Biden’s tax reform puts the Irish corporate rate in the spotlight

US President Joe Biden speaks during a virtual meeting with Irish Prime Minister (Taoiseach) Micheal Martin at the Oval Office of the White House on March 17, 2021 in Washington, DC. of Ireland.

Erin Scott | Swimming pool | Getty Images

DUBLIN – Ireland’s low corporate tax rate is back in the spotlight as US President Joe Biden seeks to revamp the global tax landscape.

The 12.5% ​​rate of the country was a key feature of its ability to lure dozens of large corporations, mostly US technology and pharmaceutical companies, to the coast, often creating many jobs.

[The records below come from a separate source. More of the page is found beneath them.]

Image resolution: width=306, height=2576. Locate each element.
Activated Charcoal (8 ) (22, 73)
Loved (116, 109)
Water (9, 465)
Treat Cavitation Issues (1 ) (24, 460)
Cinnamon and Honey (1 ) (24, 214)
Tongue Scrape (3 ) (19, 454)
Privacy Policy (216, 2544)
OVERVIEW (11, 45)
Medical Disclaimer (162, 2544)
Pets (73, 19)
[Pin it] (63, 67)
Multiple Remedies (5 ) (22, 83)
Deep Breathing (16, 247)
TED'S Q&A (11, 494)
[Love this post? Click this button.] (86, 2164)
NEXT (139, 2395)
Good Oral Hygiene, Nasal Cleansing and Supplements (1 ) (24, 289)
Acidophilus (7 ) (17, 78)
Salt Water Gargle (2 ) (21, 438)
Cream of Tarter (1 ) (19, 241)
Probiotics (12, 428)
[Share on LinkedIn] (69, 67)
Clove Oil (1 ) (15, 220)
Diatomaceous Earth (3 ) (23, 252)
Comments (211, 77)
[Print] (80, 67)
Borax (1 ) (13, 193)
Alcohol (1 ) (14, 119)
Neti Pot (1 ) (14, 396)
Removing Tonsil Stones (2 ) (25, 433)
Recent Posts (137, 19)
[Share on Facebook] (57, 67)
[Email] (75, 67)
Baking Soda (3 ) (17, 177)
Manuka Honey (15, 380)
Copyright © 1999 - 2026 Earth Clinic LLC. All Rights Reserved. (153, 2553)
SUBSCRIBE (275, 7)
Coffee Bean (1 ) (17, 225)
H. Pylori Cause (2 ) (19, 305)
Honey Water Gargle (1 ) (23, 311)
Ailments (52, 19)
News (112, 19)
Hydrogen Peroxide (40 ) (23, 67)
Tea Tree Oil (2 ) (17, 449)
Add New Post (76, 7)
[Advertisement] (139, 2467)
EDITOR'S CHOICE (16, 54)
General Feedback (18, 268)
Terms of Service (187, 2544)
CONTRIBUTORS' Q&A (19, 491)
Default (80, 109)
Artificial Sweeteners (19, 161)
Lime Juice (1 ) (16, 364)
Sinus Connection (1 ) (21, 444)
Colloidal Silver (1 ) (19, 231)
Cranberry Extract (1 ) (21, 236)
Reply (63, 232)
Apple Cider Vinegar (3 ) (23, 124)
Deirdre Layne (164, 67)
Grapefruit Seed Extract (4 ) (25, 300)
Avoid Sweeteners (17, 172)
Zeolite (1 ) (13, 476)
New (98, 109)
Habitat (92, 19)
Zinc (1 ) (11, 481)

All the while, the Irish tax system has sparked a lot of anger, particularly in Apple’s 13 billion euro tax disputes with the European Commission.

Biden’s “Made in America” ​​plan, which proposes a global minimum tax rate, has rekindled the flame, while Treasury Secretary Janet Yellen said the “race to the bottom” on corporate tax rates must end.

Consensus on taxation is a debate that has been buzzing for years, namely through negotiations at the OECD on a global minimum corporate tax rate and the various efforts of national governments to introduce digital taxes.

Alex Cobham, an economist and the chief executive of advocacy group the Tax Justice Network, told CNBC that while Biden’s proposals have not presented anything that has not been proposed before, this time there is greater momentum behind them.

“We are very positive about what the Biden administration has done, both for the great narrative shift and for the detailed policy,” he said.

“There was nothing new there, but we understand what happened is that the government got so hard with the media and they said, this is it, this is the big thing.”

Any change in the corporate tax landscape will affect Ireland, which has been firmly committed to its 12.5% ​​rate for years. Last year, corporate tax income was 11.8 billion euros ($ 14.1 billion).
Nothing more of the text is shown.